### THE TASK
Produce a verbatim copy of the records, and keep the images out of it.

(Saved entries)
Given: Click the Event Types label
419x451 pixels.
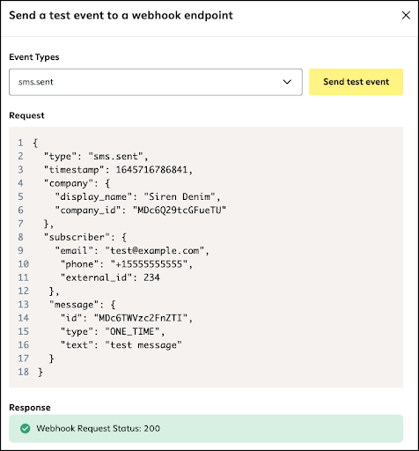Looking at the screenshot, I should [x=34, y=57].
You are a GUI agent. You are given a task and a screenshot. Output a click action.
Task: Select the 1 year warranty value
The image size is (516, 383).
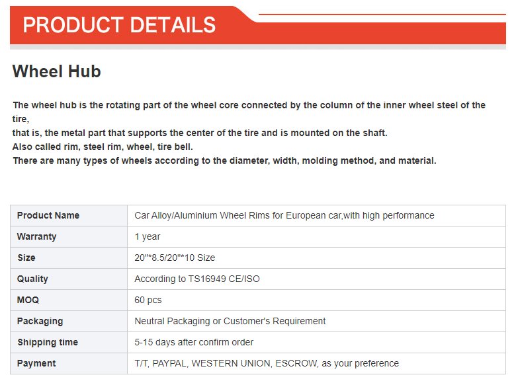tap(148, 236)
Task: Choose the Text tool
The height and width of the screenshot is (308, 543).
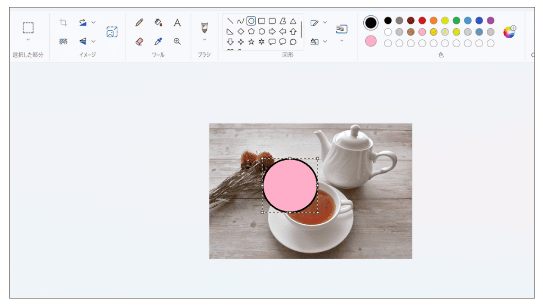Action: pyautogui.click(x=177, y=23)
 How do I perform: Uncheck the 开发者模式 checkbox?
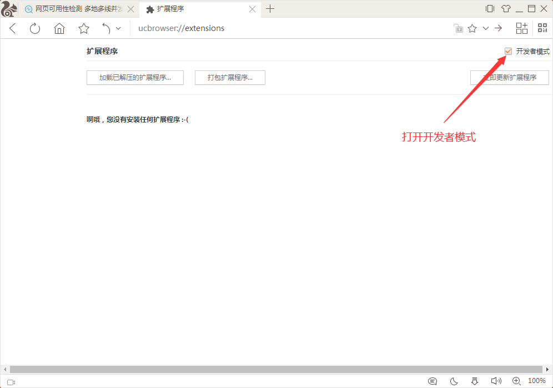coord(508,52)
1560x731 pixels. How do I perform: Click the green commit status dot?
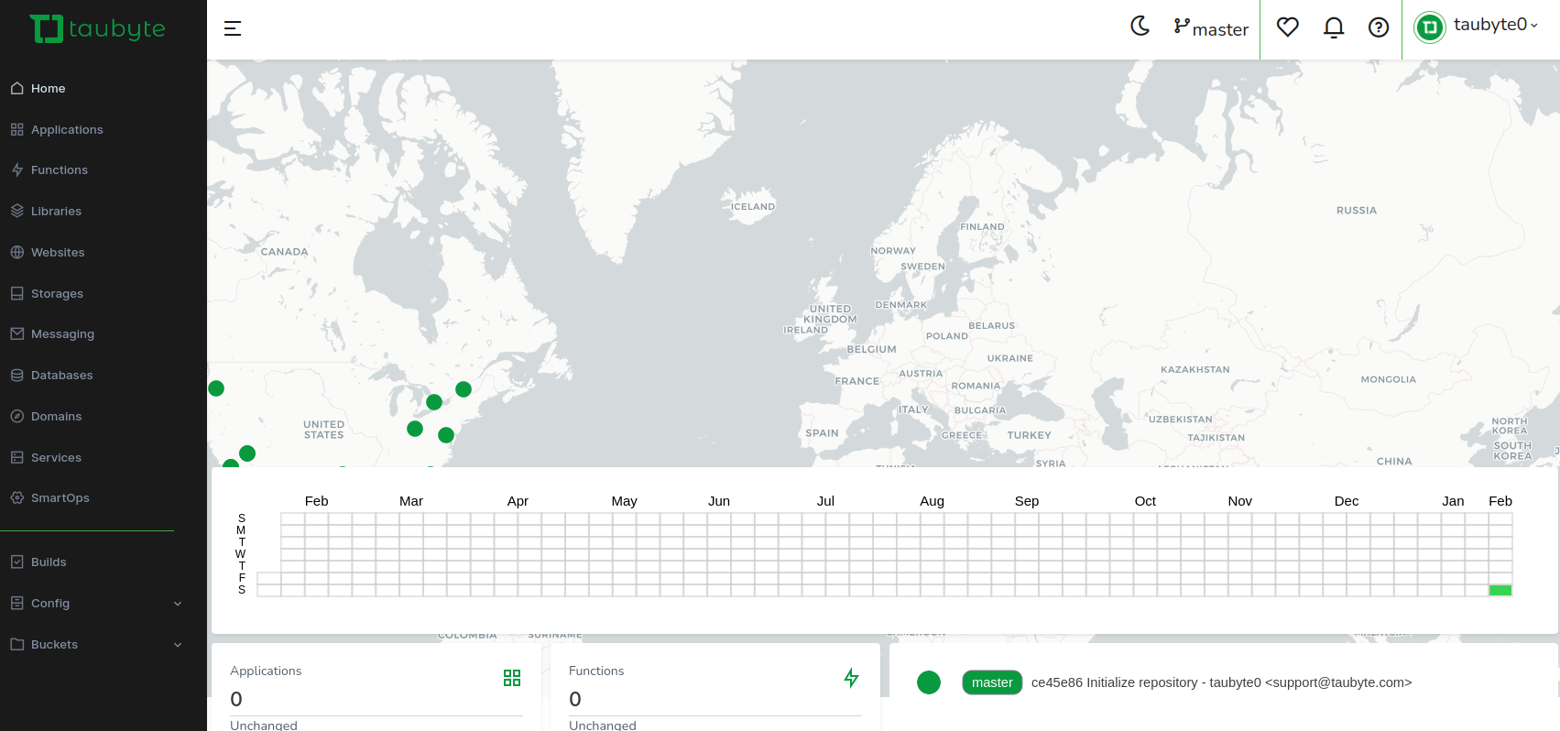pos(928,682)
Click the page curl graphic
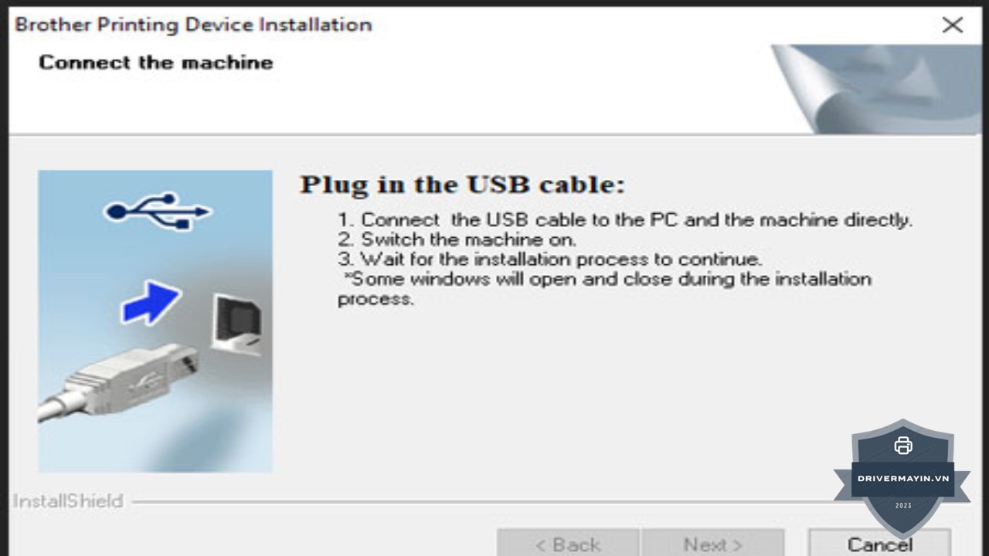Image resolution: width=989 pixels, height=556 pixels. [873, 89]
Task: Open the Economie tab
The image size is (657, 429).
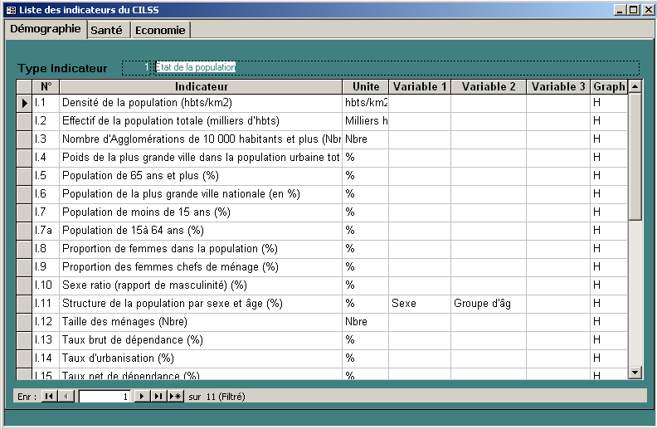Action: (x=161, y=30)
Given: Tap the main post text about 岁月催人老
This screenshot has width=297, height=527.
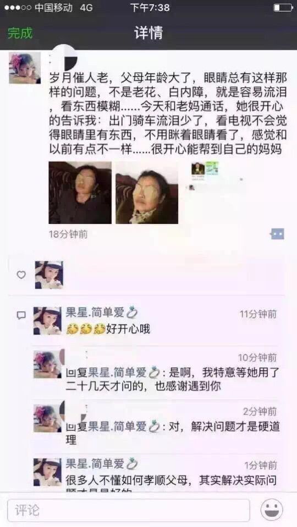Looking at the screenshot, I should (x=168, y=114).
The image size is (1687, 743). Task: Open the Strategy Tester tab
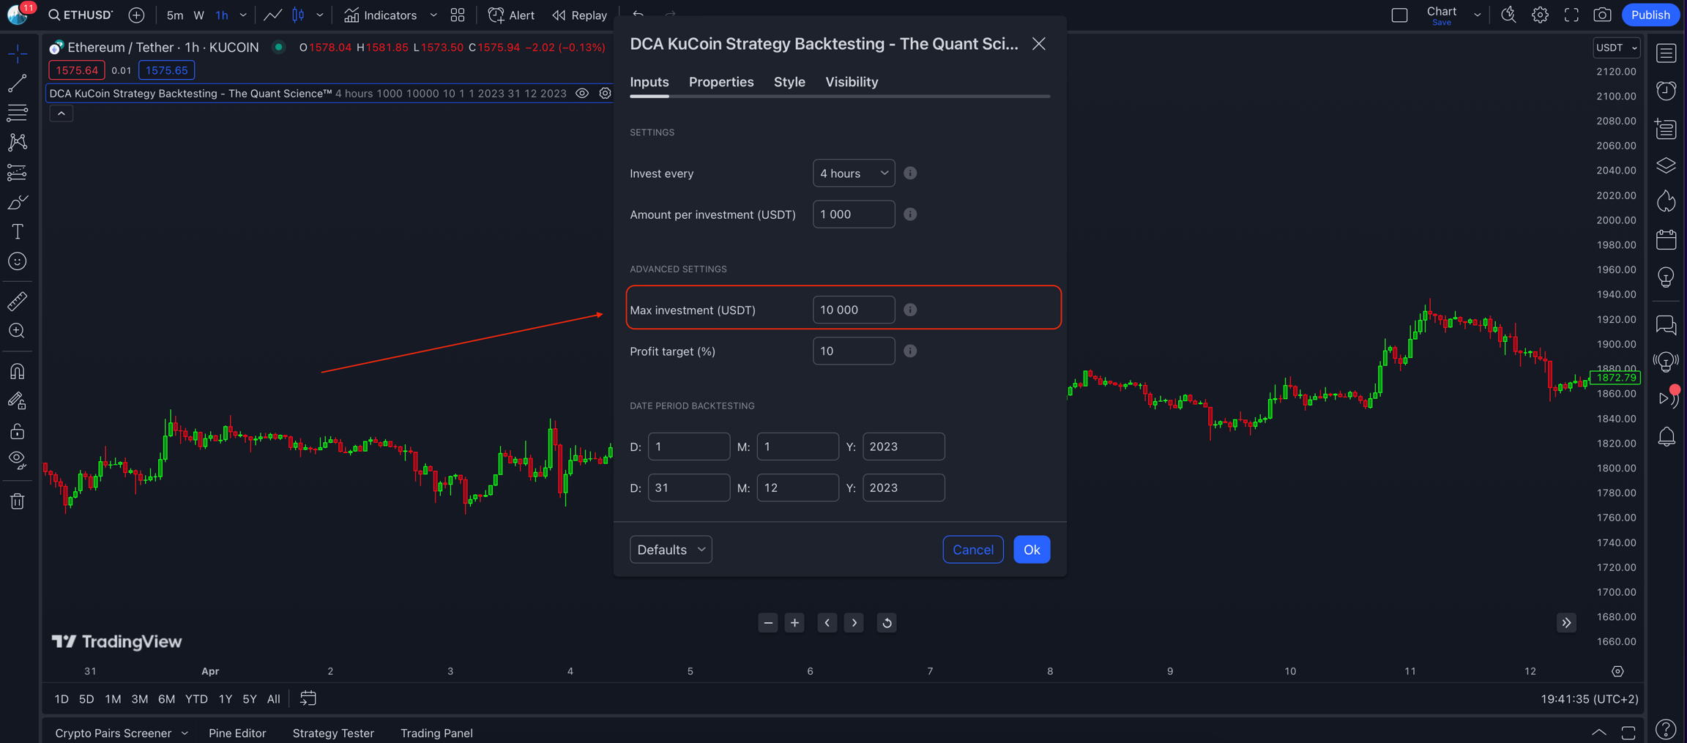(x=333, y=733)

### SOLUTION TO THE EXERCISE
Given: Click the Event Types label
419x451 pixels.
Looking at the screenshot, I should [x=34, y=57].
You are a GUI agent. You are given a task and a screenshot. Output a click action.
Task: Select the 1 year warranty value
The image size is (516, 383).
tap(148, 236)
Task: Choose the Text tool
The height and width of the screenshot is (308, 543).
Action: pyautogui.click(x=177, y=23)
 How do I perform: Uncheck the 开发者模式 checkbox?
coord(508,52)
1560x731 pixels. How do I perform: Click the green commit status dot?
pos(928,682)
Click the page curl graphic
Image resolution: width=989 pixels, height=556 pixels. [873, 89]
Task: Open the Economie tab
The image size is (657, 429).
Action: (x=161, y=30)
Given: Tap the main post text about 岁月催人老
This screenshot has width=297, height=527.
Looking at the screenshot, I should (x=168, y=114).
The image size is (1687, 743). Task: Open the Strategy Tester tab
(x=333, y=733)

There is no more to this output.